* **What is being asked**
A faithful, complete copy of the entries is the sole expected answer.
[Extracted material — start]
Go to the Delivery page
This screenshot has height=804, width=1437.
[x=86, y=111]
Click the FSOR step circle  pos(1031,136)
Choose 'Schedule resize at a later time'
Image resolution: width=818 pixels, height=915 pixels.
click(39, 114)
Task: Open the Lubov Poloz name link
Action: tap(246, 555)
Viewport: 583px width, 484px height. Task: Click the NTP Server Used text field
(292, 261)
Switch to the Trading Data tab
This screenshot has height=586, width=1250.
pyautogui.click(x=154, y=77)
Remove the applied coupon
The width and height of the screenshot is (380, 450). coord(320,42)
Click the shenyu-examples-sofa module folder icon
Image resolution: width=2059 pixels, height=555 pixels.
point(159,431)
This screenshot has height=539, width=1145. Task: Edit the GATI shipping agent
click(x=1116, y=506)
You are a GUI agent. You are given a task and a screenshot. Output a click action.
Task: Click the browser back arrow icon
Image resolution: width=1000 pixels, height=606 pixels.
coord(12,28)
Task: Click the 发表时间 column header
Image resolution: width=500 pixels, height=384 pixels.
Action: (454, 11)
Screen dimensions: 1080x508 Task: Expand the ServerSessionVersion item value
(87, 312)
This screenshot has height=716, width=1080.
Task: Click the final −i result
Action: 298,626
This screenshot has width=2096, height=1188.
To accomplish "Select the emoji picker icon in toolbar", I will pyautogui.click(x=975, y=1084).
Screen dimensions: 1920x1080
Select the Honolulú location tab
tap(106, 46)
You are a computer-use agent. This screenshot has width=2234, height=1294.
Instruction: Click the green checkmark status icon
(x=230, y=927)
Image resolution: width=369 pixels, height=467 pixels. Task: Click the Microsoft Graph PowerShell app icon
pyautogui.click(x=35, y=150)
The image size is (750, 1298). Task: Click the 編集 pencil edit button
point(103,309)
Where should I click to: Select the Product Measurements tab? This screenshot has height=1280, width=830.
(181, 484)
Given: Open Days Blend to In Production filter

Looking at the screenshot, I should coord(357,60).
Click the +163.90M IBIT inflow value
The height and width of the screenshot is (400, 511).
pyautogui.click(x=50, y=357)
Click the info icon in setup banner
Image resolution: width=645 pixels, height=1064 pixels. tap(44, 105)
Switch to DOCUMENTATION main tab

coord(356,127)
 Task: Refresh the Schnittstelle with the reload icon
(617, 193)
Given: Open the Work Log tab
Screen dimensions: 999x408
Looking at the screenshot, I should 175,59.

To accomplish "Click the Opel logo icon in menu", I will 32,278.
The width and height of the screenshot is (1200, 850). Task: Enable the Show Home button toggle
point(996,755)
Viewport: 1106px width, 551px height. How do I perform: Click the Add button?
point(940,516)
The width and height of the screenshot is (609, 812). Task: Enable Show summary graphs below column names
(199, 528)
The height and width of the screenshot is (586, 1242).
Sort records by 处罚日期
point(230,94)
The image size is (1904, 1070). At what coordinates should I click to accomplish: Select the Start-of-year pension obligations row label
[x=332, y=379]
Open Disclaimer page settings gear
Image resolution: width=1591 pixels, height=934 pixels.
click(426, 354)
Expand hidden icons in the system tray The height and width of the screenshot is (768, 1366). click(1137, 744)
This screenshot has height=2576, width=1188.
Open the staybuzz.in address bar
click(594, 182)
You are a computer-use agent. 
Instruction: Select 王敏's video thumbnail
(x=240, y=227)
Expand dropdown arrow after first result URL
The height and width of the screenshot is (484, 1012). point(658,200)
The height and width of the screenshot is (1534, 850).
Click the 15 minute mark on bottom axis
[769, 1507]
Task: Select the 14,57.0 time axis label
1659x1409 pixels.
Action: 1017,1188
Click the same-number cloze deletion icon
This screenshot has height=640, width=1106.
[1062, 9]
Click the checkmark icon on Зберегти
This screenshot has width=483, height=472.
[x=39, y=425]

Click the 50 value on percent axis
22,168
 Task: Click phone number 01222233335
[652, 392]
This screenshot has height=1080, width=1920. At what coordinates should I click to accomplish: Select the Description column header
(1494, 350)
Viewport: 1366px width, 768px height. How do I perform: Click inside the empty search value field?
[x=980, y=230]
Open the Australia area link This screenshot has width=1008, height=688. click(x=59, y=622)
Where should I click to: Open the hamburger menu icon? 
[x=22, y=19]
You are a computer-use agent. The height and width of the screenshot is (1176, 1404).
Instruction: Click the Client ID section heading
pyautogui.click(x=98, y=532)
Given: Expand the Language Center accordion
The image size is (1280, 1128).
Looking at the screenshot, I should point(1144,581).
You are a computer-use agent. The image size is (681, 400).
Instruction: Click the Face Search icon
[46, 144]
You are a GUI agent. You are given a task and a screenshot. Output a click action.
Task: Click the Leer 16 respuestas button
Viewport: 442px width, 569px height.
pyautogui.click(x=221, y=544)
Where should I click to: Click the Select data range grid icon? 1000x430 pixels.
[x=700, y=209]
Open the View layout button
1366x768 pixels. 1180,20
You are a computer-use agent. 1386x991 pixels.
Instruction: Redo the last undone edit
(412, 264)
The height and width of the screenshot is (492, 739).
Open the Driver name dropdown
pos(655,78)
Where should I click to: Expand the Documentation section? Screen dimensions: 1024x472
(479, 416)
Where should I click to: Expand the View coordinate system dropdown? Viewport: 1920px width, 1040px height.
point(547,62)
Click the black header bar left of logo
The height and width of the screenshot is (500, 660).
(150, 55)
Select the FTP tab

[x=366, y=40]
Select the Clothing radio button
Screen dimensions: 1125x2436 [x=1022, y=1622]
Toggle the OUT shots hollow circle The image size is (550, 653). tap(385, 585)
[Extracted material — finish]
* **Completed exercise**
Go to the Delivery page
This screenshot has height=804, width=1437.
[x=86, y=111]
Click the FSOR step circle  pos(1031,136)
Choose 'Schedule resize at a later time'
Image resolution: width=818 pixels, height=915 pixels.
click(39, 114)
Task: Open the Lubov Poloz name link
Action: tap(246, 555)
Viewport: 583px width, 484px height. Task: Click the NTP Server Used text field
(292, 261)
Switch to the Trading Data tab
This screenshot has height=586, width=1250.
pyautogui.click(x=154, y=77)
Remove the applied coupon
The width and height of the screenshot is (380, 450). coord(320,42)
Click the shenyu-examples-sofa module folder icon
Image resolution: width=2059 pixels, height=555 pixels.
point(159,431)
This screenshot has height=539, width=1145. Task: Edit the GATI shipping agent
click(x=1116, y=506)
You are a GUI agent. You are given a task and a screenshot. Output a click action.
Task: Click the browser back arrow icon
Image resolution: width=1000 pixels, height=606 pixels.
coord(12,28)
Task: Click the 发表时间 column header
Image resolution: width=500 pixels, height=384 pixels.
Action: (454, 11)
Screen dimensions: 1080x508 Task: Expand the ServerSessionVersion item value
(87, 312)
This screenshot has height=716, width=1080.
Task: Click the final −i result
Action: 298,626
This screenshot has width=2096, height=1188.
To accomplish "Select the emoji picker icon in toolbar", I will pyautogui.click(x=975, y=1084).
Screen dimensions: 1920x1080
Select the Honolulú location tab
tap(106, 46)
You are a computer-use agent. This screenshot has width=2234, height=1294.
Instruction: Click the green checkmark status icon
(x=230, y=927)
Image resolution: width=369 pixels, height=467 pixels. Task: Click the Microsoft Graph PowerShell app icon
pyautogui.click(x=35, y=150)
The image size is (750, 1298). Task: Click the 編集 pencil edit button
point(103,309)
Where should I click to: Select the Product Measurements tab? This screenshot has height=1280, width=830.
(181, 484)
Given: Open Days Blend to In Production filter

Looking at the screenshot, I should coord(357,60).
Click the +163.90M IBIT inflow value
The height and width of the screenshot is (400, 511).
pyautogui.click(x=50, y=357)
Click the info icon in setup banner
Image resolution: width=645 pixels, height=1064 pixels. tap(44, 105)
Switch to DOCUMENTATION main tab

coord(356,127)
 Task: Refresh the Schnittstelle with the reload icon
(617, 193)
Given: Open the Work Log tab
Screen dimensions: 999x408
Looking at the screenshot, I should 175,59.

To accomplish "Click the Opel logo icon in menu", I will 32,278.
The width and height of the screenshot is (1200, 850). Task: Enable the Show Home button toggle
point(996,755)
Viewport: 1106px width, 551px height. How do I perform: Click the Add button?
point(940,516)
The width and height of the screenshot is (609, 812). Task: Enable Show summary graphs below column names
(199, 528)
The height and width of the screenshot is (586, 1242).
Sort records by 处罚日期
point(230,94)
The image size is (1904, 1070). At what coordinates should I click to accomplish: Select the Start-of-year pension obligations row label
[x=332, y=379]
Open Disclaimer page settings gear
Image resolution: width=1591 pixels, height=934 pixels.
click(426, 354)
Expand hidden icons in the system tray The height and width of the screenshot is (768, 1366). click(1137, 744)
This screenshot has height=2576, width=1188.
Open the staybuzz.in address bar
click(594, 182)
You are a computer-use agent. 
Instruction: Select 王敏's video thumbnail
(x=240, y=227)
Expand dropdown arrow after first result URL
The height and width of the screenshot is (484, 1012). point(658,200)
The height and width of the screenshot is (1534, 850).
Click the 15 minute mark on bottom axis
[769, 1507]
Task: Select the 14,57.0 time axis label
1659x1409 pixels.
Action: 1017,1188
Click the same-number cloze deletion icon
This screenshot has height=640, width=1106.
[1062, 9]
Click the checkmark icon on Зберегти
This screenshot has width=483, height=472.
[x=39, y=425]

Click the 50 value on percent axis
22,168
 Task: Click phone number 01222233335
[652, 392]
This screenshot has height=1080, width=1920. At what coordinates should I click to accomplish: Select the Description column header
(1494, 350)
Viewport: 1366px width, 768px height. How do I perform: Click inside the empty search value field?
[x=980, y=230]
Open the Australia area link This screenshot has width=1008, height=688. click(x=59, y=622)
Where should I click to: Open the hamburger menu icon? 
[x=22, y=19]
You are a computer-use agent. The height and width of the screenshot is (1176, 1404).
Instruction: Click the Client ID section heading
pyautogui.click(x=98, y=532)
Given: Expand the Language Center accordion
The image size is (1280, 1128).
Looking at the screenshot, I should point(1144,581).
You are a computer-use agent. The image size is (681, 400).
Instruction: Click the Face Search icon
[46, 144]
You are a GUI agent. You are given a task and a screenshot. Output a click action.
Task: Click the Leer 16 respuestas button
Viewport: 442px width, 569px height.
pyautogui.click(x=221, y=544)
Where should I click to: Click the Select data range grid icon? 1000x430 pixels.
[x=700, y=209]
Open the View layout button
1366x768 pixels. 1180,20
You are a computer-use agent. 1386x991 pixels.
Instruction: Redo the last undone edit
(412, 264)
The height and width of the screenshot is (492, 739).
Open the Driver name dropdown
pos(655,78)
Where should I click to: Expand the Documentation section? Screen dimensions: 1024x472
(479, 416)
Where should I click to: Expand the View coordinate system dropdown? Viewport: 1920px width, 1040px height.
point(547,62)
Click the black header bar left of logo
The height and width of the screenshot is (500, 660).
(150, 55)
Select the FTP tab

[x=366, y=40]
Select the Clothing radio button
Screen dimensions: 1125x2436 [x=1022, y=1622]
Toggle the OUT shots hollow circle The image size is (550, 653). tap(385, 585)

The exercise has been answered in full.